[[ TASK INPUT, beginning ]]
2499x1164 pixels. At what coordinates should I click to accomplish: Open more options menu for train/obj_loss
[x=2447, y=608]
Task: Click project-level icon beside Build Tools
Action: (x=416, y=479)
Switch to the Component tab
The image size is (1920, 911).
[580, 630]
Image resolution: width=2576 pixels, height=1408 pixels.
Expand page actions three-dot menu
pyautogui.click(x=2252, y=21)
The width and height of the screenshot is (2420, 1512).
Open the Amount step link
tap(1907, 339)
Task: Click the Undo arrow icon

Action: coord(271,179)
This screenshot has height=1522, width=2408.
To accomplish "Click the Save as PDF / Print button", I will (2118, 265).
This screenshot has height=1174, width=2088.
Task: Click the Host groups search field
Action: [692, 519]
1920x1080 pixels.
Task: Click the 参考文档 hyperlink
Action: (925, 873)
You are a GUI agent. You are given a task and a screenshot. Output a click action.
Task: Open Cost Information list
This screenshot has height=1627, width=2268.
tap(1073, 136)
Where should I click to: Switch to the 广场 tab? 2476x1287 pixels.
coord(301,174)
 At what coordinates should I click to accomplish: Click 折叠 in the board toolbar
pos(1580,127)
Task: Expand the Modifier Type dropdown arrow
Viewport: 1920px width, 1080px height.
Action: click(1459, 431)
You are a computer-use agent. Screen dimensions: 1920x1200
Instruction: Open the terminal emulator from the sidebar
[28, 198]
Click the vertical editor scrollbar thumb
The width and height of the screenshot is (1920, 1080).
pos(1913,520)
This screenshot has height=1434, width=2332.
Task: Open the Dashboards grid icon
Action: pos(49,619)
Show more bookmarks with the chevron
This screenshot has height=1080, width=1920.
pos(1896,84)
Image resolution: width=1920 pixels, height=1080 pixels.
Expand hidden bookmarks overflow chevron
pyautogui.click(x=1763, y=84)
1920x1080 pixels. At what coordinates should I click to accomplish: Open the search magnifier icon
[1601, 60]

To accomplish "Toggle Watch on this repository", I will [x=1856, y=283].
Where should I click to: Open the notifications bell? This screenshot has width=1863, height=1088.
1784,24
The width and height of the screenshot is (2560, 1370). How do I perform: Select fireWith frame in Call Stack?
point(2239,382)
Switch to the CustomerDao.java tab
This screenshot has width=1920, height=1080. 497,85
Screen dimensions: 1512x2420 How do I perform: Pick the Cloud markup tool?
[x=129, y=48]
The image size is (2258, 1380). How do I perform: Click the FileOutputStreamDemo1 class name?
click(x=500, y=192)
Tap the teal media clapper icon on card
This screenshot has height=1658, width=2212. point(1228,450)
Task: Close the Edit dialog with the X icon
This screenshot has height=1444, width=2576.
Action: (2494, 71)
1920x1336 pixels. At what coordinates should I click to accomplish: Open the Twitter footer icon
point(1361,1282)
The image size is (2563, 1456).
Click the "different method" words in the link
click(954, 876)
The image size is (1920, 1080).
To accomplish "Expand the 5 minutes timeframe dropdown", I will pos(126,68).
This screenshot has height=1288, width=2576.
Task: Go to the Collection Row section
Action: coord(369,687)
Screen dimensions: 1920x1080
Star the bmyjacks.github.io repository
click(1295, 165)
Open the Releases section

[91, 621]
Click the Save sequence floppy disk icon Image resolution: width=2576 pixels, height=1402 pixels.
[[ TASK INPUT, end ]]
Taking the entries above, print exactly the lines starting at the line with "Click the vertical editor scrollbar thumb" and ending at the line with "Image resolution: width=1920", both included.

## [SOLUTION TO THIS PROBLEM]
Click the vertical editor scrollbar thumb
The width and height of the screenshot is (1920, 1080).
pos(1913,520)
This screenshot has height=1434, width=2332.
Task: Open the Dashboards grid icon
Action: pos(49,619)
Show more bookmarks with the chevron
This screenshot has height=1080, width=1920.
pos(1896,84)
Image resolution: width=1920 pixels, height=1080 pixels.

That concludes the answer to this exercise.